◆ Task to complete: Keep only the lines from the start of the data through the line containing "You are a computer-use agent. Screen", and output them exactly.

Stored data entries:
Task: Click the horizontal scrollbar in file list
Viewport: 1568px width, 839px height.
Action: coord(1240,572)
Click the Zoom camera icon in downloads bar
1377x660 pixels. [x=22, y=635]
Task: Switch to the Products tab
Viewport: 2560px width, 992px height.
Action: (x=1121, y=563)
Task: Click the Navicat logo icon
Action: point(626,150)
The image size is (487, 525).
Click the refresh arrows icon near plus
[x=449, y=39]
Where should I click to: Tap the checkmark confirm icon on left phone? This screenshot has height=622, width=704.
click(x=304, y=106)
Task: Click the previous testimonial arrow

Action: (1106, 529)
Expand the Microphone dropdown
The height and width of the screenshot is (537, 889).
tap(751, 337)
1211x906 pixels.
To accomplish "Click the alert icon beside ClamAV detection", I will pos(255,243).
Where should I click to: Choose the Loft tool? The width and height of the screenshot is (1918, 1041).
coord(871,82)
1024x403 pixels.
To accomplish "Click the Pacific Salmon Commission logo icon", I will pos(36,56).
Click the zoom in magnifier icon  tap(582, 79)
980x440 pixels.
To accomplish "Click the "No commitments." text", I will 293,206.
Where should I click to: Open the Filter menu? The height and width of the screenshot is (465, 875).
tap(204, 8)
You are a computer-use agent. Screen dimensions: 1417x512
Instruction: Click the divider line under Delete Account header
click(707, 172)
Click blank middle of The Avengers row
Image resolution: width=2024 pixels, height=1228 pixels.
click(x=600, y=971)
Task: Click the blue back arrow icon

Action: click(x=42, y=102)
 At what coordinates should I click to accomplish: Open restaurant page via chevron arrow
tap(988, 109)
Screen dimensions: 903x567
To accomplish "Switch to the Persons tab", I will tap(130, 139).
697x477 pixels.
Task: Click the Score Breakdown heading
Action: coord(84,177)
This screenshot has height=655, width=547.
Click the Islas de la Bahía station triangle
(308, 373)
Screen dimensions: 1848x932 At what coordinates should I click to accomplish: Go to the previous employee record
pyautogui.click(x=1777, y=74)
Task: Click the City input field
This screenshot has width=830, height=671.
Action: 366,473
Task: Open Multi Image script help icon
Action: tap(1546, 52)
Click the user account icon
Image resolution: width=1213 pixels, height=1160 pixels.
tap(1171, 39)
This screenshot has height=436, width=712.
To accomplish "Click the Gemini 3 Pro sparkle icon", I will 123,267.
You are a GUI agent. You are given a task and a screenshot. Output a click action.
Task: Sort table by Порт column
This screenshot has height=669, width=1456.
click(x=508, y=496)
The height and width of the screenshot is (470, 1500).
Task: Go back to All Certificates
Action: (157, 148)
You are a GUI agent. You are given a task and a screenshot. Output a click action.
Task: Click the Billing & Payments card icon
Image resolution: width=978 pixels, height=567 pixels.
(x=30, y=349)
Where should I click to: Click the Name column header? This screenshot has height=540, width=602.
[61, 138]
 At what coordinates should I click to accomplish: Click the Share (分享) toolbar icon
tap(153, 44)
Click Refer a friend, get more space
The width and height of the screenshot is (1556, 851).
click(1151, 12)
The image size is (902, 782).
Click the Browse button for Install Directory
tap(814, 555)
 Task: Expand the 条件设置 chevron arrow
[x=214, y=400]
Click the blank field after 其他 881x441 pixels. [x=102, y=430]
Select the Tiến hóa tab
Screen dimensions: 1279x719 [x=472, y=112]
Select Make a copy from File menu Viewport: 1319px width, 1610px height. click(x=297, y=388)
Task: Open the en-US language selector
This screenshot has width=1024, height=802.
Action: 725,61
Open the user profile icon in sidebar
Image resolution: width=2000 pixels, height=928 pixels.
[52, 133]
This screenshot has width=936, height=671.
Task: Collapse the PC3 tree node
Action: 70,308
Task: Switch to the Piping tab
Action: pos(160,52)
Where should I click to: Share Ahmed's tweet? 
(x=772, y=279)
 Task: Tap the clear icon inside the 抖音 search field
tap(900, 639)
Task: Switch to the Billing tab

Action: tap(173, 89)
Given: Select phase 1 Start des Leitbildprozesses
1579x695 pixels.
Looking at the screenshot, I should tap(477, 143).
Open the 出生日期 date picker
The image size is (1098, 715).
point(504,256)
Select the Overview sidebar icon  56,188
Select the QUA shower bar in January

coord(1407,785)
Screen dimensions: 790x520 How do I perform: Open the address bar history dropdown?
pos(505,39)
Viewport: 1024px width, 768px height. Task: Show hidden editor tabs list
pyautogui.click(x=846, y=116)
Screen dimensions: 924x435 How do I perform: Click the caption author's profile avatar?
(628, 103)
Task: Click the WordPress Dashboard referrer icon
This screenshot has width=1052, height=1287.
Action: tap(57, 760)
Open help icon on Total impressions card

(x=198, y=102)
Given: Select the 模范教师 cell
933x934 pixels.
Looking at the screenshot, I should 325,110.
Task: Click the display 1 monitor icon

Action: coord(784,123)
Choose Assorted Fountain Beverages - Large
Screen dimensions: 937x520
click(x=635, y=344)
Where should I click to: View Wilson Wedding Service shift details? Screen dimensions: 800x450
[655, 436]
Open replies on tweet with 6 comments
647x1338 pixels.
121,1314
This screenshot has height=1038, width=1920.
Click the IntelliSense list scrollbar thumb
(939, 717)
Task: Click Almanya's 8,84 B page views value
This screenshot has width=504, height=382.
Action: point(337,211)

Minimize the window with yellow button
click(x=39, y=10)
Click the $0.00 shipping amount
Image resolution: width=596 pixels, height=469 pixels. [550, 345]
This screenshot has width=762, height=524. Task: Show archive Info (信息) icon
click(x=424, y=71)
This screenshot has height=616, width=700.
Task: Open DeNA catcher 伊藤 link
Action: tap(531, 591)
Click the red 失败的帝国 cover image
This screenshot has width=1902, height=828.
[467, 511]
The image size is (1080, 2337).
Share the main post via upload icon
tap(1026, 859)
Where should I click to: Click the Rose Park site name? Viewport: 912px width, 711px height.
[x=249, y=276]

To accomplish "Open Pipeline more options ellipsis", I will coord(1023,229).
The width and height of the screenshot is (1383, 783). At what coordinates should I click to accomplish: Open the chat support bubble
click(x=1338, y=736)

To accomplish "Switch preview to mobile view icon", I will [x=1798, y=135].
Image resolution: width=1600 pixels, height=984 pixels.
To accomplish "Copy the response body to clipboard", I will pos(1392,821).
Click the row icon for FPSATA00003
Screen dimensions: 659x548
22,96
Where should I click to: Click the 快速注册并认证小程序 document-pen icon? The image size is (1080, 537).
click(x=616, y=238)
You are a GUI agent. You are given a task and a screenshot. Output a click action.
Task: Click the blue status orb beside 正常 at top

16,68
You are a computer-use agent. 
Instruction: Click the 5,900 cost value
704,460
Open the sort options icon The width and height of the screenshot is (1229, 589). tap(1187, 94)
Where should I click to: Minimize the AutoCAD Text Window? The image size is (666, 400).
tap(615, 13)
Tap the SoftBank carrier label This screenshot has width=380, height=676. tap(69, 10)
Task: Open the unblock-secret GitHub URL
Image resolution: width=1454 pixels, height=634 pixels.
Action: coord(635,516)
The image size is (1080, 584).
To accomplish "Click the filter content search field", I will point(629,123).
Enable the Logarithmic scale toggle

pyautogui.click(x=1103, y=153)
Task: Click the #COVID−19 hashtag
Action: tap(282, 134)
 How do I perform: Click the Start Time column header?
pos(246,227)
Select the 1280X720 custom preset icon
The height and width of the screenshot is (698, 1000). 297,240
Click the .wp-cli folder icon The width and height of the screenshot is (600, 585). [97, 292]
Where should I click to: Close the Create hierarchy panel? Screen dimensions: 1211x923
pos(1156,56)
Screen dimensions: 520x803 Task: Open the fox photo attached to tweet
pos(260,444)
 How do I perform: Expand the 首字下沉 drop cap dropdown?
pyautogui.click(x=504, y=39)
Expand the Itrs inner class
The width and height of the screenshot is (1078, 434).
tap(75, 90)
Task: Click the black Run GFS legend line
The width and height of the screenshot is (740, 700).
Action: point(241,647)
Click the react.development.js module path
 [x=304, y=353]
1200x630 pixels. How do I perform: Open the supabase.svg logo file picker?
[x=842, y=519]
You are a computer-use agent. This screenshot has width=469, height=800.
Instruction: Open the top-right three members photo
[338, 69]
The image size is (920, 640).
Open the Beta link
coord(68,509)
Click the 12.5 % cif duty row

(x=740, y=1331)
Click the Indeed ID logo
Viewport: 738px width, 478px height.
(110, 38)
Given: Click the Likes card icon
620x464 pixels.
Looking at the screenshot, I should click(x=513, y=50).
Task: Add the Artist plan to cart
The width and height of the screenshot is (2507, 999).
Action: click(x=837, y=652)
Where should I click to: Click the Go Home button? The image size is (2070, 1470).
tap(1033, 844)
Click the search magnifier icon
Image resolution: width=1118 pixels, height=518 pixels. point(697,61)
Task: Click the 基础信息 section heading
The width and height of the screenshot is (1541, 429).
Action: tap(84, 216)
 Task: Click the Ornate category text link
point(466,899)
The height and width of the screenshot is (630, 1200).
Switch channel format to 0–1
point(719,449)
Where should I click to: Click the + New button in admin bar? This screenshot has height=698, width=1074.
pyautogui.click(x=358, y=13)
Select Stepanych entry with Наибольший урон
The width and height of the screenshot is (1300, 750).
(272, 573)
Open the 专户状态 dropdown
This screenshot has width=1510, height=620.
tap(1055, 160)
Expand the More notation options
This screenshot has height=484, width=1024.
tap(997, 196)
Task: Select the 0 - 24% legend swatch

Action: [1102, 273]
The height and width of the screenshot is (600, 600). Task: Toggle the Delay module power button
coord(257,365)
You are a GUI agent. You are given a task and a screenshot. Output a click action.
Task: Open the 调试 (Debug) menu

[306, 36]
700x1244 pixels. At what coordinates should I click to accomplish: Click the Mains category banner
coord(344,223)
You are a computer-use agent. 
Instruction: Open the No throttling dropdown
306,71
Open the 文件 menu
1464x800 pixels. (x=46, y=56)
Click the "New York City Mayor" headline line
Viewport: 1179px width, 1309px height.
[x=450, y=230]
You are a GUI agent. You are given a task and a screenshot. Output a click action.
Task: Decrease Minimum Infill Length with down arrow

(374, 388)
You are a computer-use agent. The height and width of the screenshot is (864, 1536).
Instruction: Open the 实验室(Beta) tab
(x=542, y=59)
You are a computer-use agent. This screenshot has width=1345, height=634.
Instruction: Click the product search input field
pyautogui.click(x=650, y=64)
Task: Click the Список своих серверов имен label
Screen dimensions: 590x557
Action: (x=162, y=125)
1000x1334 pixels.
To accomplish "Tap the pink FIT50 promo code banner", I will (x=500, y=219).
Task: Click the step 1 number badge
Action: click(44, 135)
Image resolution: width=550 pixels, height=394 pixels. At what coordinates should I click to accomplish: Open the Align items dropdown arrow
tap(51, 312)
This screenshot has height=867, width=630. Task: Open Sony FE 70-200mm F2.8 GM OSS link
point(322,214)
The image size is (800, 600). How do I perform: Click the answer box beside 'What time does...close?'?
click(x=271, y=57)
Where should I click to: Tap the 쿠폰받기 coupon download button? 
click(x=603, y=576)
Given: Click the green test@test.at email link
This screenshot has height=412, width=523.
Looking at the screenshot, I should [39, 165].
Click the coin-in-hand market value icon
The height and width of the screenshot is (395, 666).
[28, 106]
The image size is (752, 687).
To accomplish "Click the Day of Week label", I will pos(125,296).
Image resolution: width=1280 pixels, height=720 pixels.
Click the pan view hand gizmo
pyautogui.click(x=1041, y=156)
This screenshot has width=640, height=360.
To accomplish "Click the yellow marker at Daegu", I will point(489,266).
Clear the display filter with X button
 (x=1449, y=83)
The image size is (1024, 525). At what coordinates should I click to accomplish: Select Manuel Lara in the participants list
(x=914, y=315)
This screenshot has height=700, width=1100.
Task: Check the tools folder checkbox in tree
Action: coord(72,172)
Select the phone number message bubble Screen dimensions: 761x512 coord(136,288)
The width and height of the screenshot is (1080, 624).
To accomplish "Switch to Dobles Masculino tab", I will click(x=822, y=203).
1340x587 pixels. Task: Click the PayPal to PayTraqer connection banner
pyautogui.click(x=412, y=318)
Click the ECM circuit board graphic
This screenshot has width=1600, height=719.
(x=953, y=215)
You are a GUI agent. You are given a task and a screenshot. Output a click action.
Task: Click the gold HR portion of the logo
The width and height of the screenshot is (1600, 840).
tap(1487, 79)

◆ Written response:
Task: Click the horizontal scrollbar in file list
Viewport: 1568px width, 839px height.
Action: coord(1240,572)
Click the Zoom camera icon in downloads bar
1377x660 pixels. [x=22, y=635]
Task: Switch to the Products tab
Viewport: 2560px width, 992px height.
Action: (x=1121, y=563)
Task: Click the Navicat logo icon
Action: point(626,150)
The image size is (487, 525).
Click the refresh arrows icon near plus
[x=449, y=39]
Where should I click to: Tap the checkmark confirm icon on left phone? This screenshot has height=622, width=704.
click(x=304, y=106)
Task: Click the previous testimonial arrow

Action: (1106, 529)
Expand the Microphone dropdown
The height and width of the screenshot is (537, 889).
tap(751, 337)
1211x906 pixels.
To accomplish "Click the alert icon beside ClamAV detection", I will pos(255,243).
Where should I click to: Choose the Loft tool? The width and height of the screenshot is (1918, 1041).
coord(871,82)
1024x403 pixels.
To accomplish "Click the Pacific Salmon Commission logo icon", I will pos(36,56).
Click the zoom in magnifier icon  tap(582, 79)
980x440 pixels.
To accomplish "Click the "No commitments." text", I will 293,206.
Where should I click to: Open the Filter menu? The height and width of the screenshot is (465, 875).
tap(204, 8)
You are a computer-use agent. Screen dimensions: 1417x512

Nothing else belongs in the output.